Records contained in a dataset:
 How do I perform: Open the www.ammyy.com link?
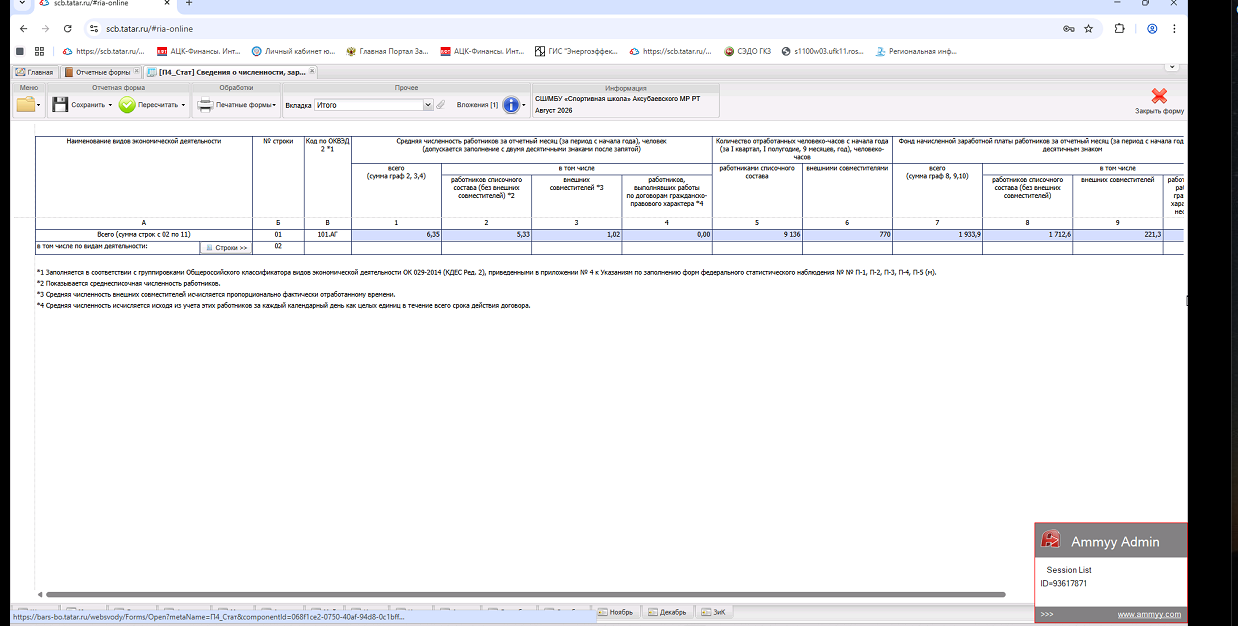[x=1149, y=614]
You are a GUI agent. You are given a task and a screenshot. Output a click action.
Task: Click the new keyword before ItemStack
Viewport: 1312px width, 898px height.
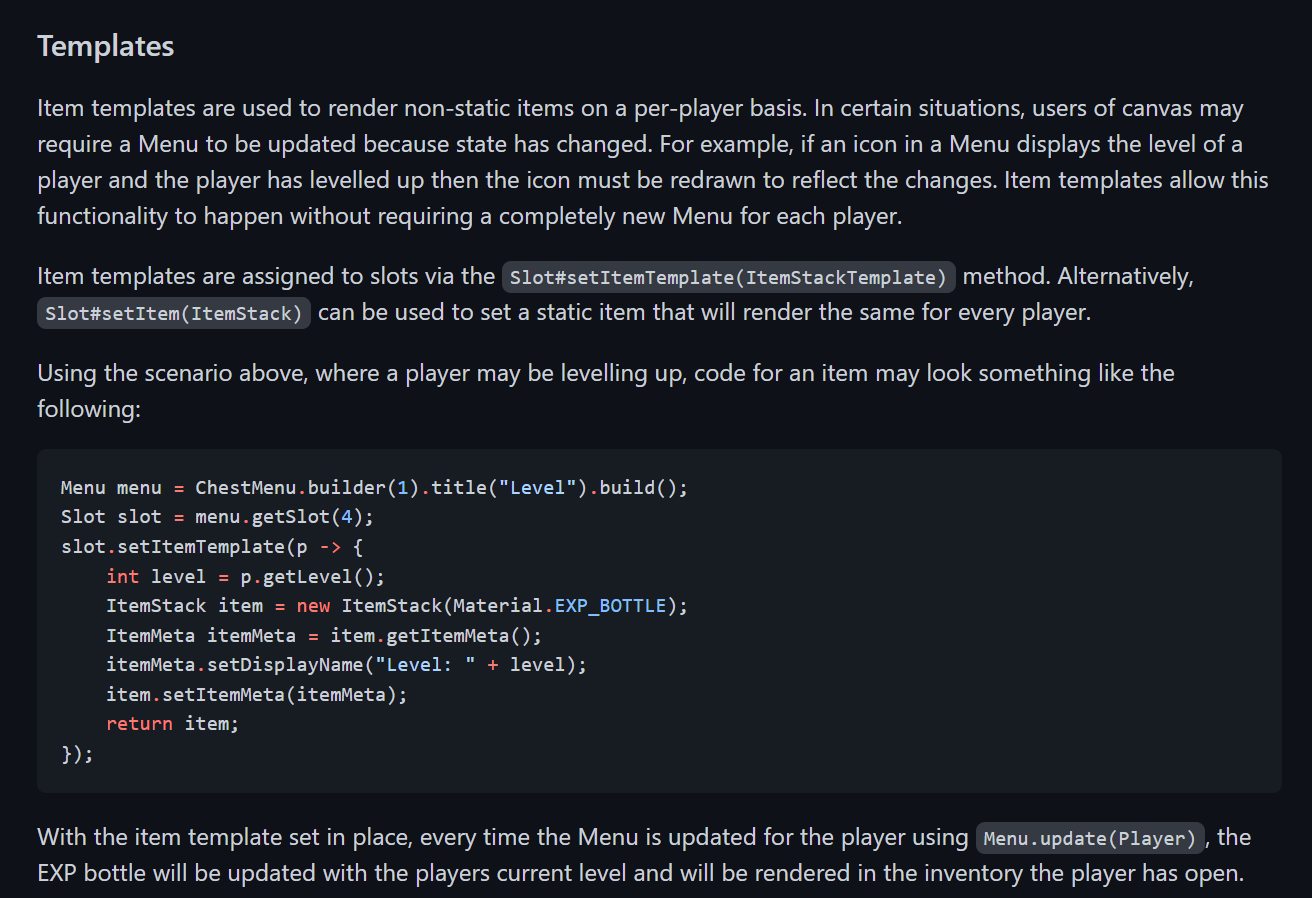(x=313, y=606)
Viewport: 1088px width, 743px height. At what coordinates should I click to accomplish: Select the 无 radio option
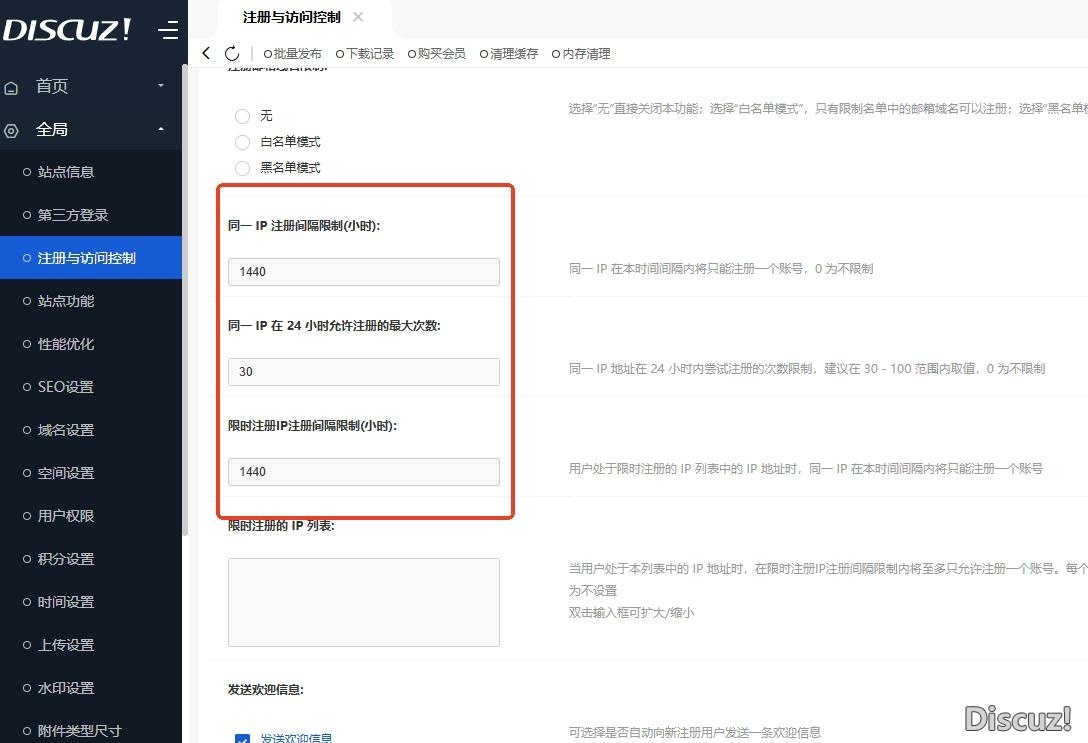pyautogui.click(x=242, y=116)
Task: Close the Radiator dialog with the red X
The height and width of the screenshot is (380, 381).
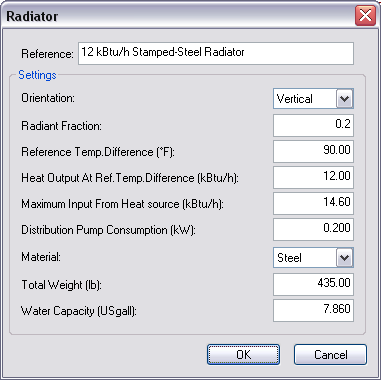Action: pyautogui.click(x=365, y=16)
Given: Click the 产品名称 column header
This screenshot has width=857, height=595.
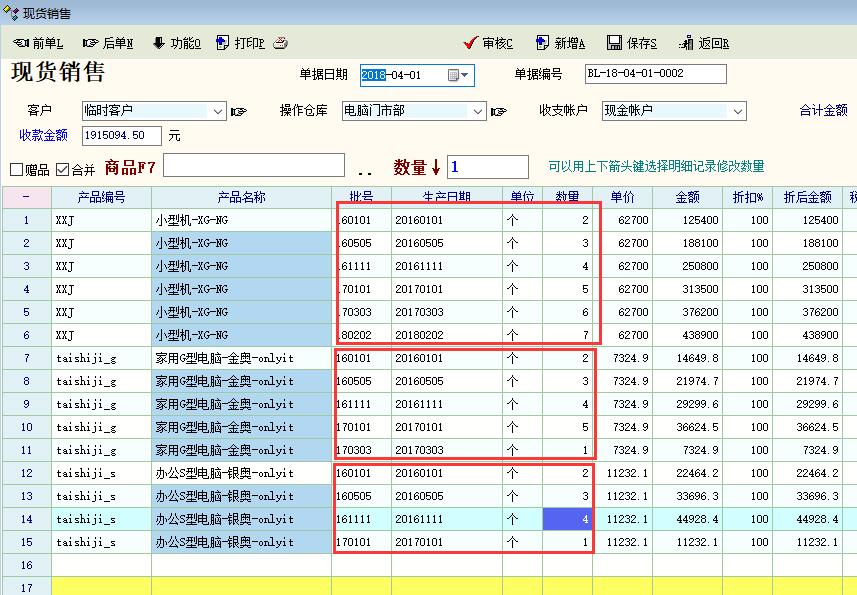Looking at the screenshot, I should click(x=241, y=197).
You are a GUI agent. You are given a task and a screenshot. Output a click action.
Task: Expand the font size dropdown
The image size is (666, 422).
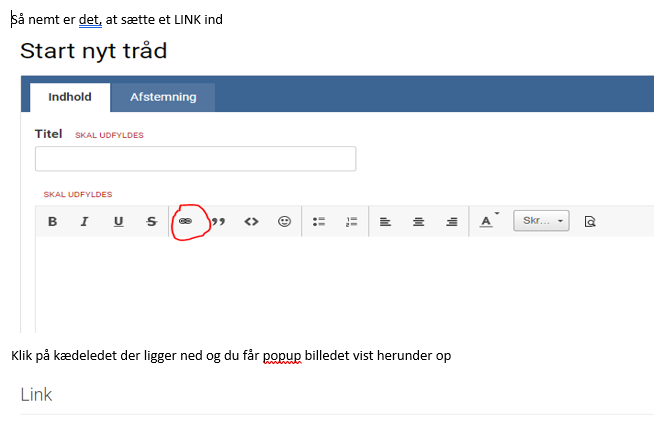click(541, 221)
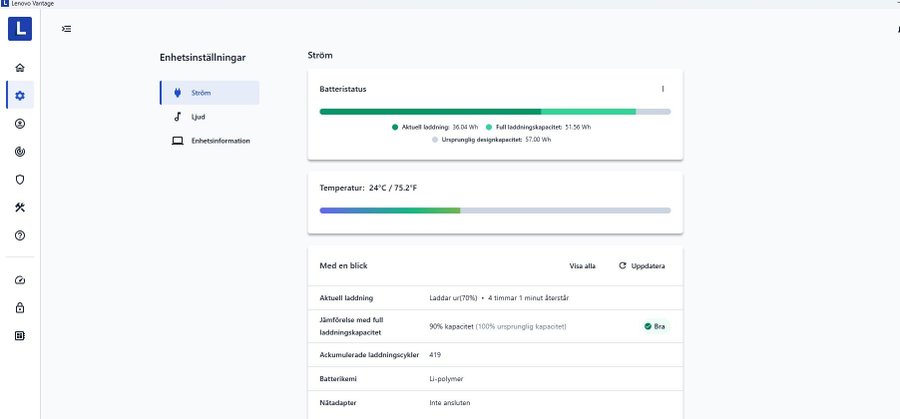
Task: Open the Home page in the sidebar
Action: pos(20,68)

* [PROBLEM]:
Take only the lines above from the one that has "Task: Click the new keyword before ItemStack" through the one that has "Task: Close the" and reproduce them exactly, omitting any pictures.

* [RESPONSE FOR THIS EXERCISE]:
Task: Click the new keyword before ItemStack
Viewport: 1312px width, 898px height.
(x=313, y=606)
Viewport: 1088px width, 743px height. At what coordinates should I click to accomplish: Select the 无 radio option
pyautogui.click(x=242, y=116)
Task: Close the Radiator dialog with the red X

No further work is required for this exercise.